··· Entries supplied

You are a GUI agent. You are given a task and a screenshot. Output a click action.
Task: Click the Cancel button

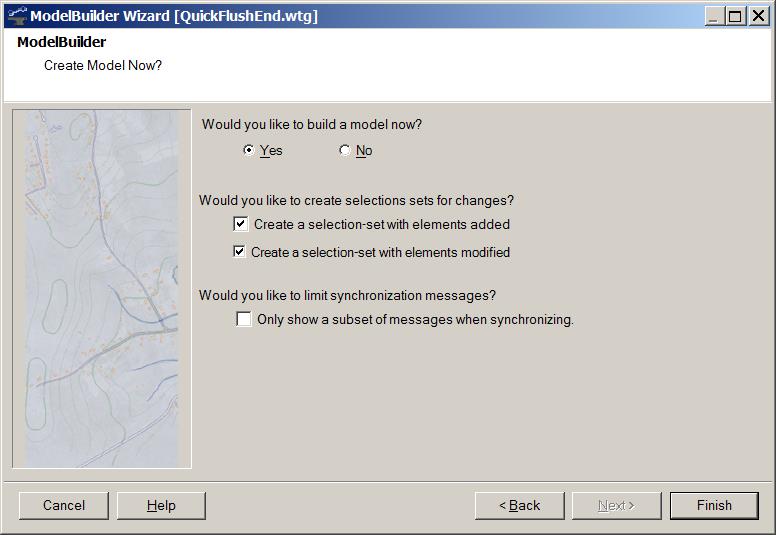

······
··· Entries supplied

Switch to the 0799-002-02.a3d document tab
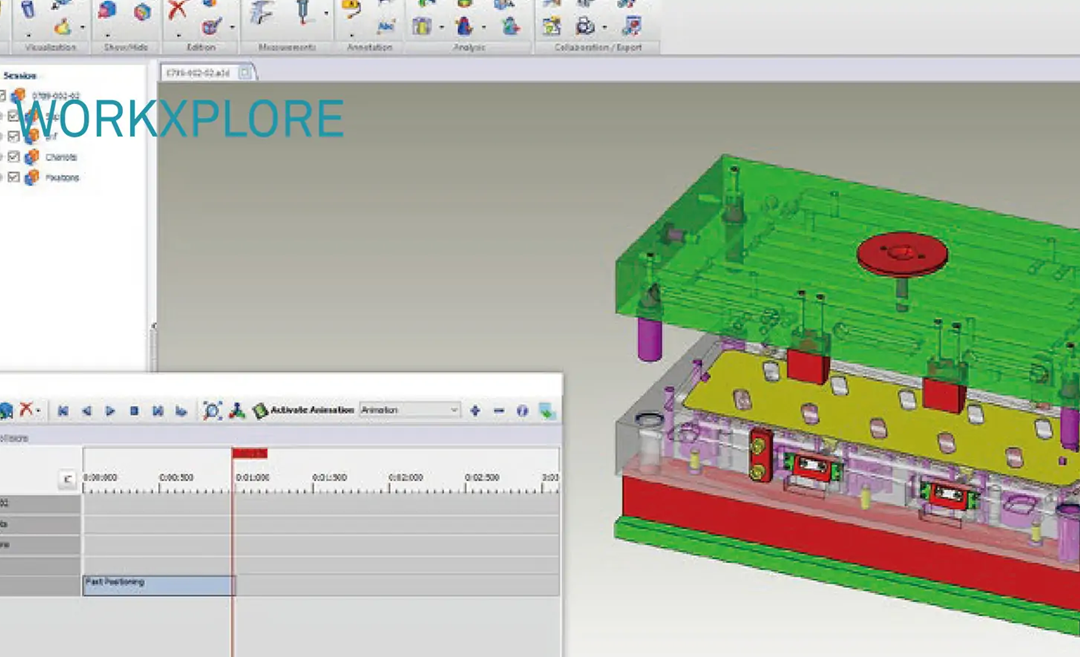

······
··· Entries supplied

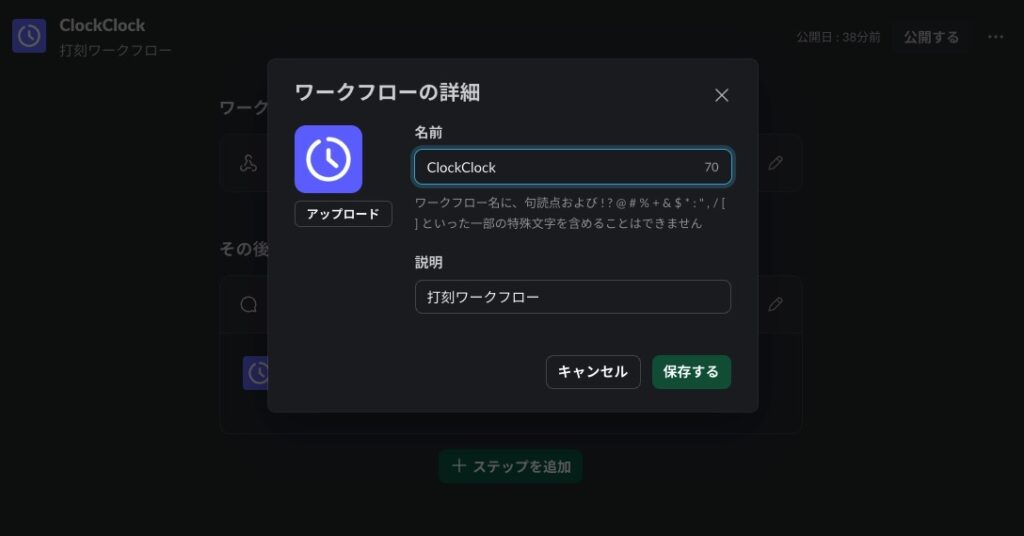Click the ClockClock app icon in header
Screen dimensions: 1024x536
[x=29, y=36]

······

Above are some records; copy exactly the lines from the one with "You are a GUI" through the one with "Task: Click the Cancel button", both included, and no others.

You are a GUI agent. You are given a task and a screenshot. Output a click action.
Task: Click the Cancel button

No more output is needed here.